Texto de lectura:
=-=-=-=-=
Entre las disposiciones más recientes, el Registro Nacional de Armas (RENAR) aprobó un nuevo trámite digital que permite acceder de manera 100% online a la credencial de legítimo usuario. En paralelo, se redujeron impuestos a la compra de armas de fuego y se extendió a cinco años el plazo de vigencia de las inscripciones de los usuarios. En apariencia, se trata de un avance administrativo. En la práctica, significa menos controles, menos trazabilidad y más facilidad para el acceso a armas sin una supervisión adecuada.

El gobierno nacional también autorizó la adquisición de armamento que hasta hace poco estaba reservado exclusivamente para las fuerzas de seguridad, como las armas semiautomáticas. Los expertos analizan que ese tipo de decisiones, lejos de promover la “autodefensa”, multiplica las probabilidades de tragedias.

A la vez, se eliminaron organismos de control y se desfinanciaron programas esenciales de concientización. El Fondo de Promoción de las Políticas de Prevención de la Violencia Armada (FPVA), que tenía como finalidad reducir el uso y la proliferación de armas, prevenir accidentes y fomentar la resolución pacífica de conflictos, fue dado de baja. Con él, se disolvió una herramienta de política pública que servía como barrera de contención frente a los efectos más nocivos de la violencia armada.

El mito de que “más armas significan más seguridad” ha sido desmentido una y otra vez por la evidencia empírica.

En el terreno impositivo, la eliminación de la tasa anual obligatoria para usuarios de armas —sumada a la extensión del registro a cinco años— significó no solo una merma de control, sino también la desaparición de una fuente de recursos que se destinaba precisamente a programas de sensibilización sobre los riesgos de la tenencia civil.

Esta tendencia se da, además, en un contexto alarmante: en distintas provincias se han registrado episodios de menores que ingresaron armados a los colegios. Hechos que no solo ponen en riesgo vidas humanas, sino que también generan un efecto contagio en otros jóvenes.

Las experiencias internacionales y los estudios comparativos revelan que donde se facilita la tenencia civil de armas, aumentan los homicidios, los accidentes domésticos, las muertes por violencia intrafamiliar y los suicidios con arma de fuego. El mito de que “más armas significan más seguridad” ha sido desmentido una y otra vez por la evidencia empírica.

Por todo esto, resulta urgente que el Estado recupere su rol regulador. No se trata de prohibir, sino de establecer reglas claras, controles efectivos y políticas de prevención sostenidas.
=-=-=-=-=
Indique si cada afirmación concuerda con el texto sobre la política de armas: (a) El plazo de vigencia de las inscripciones de los usuarios se extendió a tres años. (b) Se eliminó la tasa anual obligatoria para usuarios de armas. (c) Las armas semiautomáticas siguen reservadas exclusivamente para las fuerzas de seguridad. Responda sí o no en cada caso y cite textualmente las palabras del texto que lo deciden. Las entradas no intervienen en este ejercicio.

Entradas de datos:
=-=-=-=-=
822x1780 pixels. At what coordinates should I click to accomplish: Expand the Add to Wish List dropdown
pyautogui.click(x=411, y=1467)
=-=-=-=-=
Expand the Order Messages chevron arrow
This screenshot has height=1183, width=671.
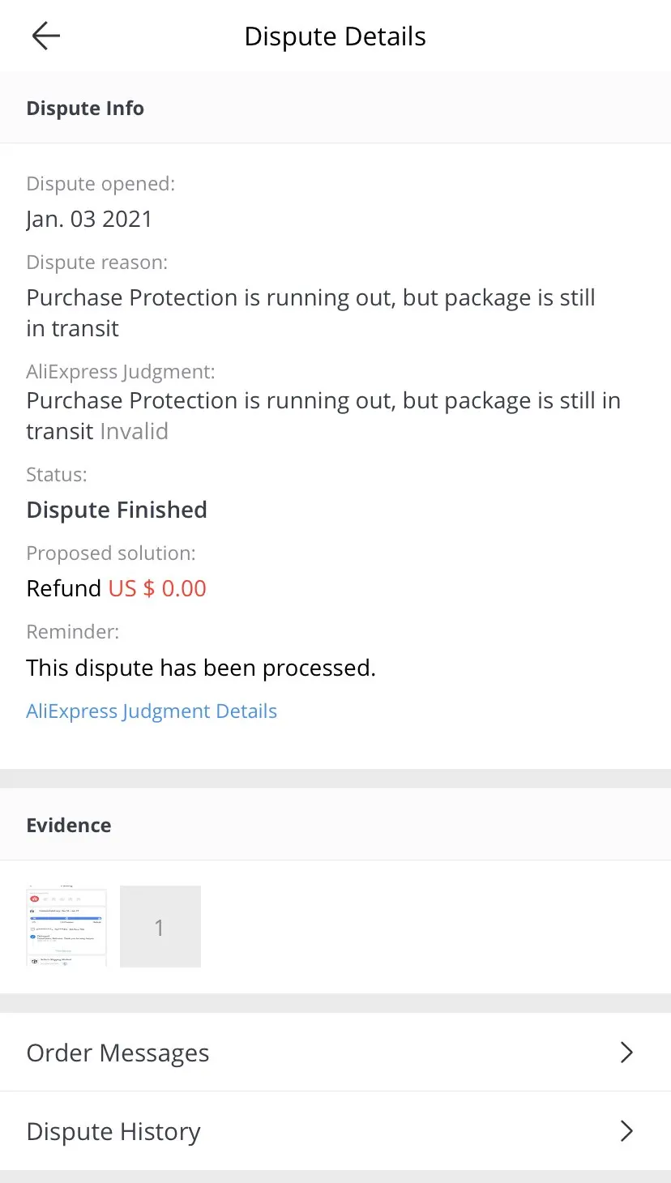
=-=-=-=-=
Respuesta:
(a) No: «se extendió a cinco años el plazo de vigencia de las inscripciones de los usuarios».
(b) Sí: «la eliminación de la tasa anual obligatoria para usuarios de armas».
(c) No: «El gobierno nacional también autorizó la adquisición de armamento que hasta hace poco estaba reservado exclusivamente para las fuerzas de seguridad, como las armas semiautomáticas».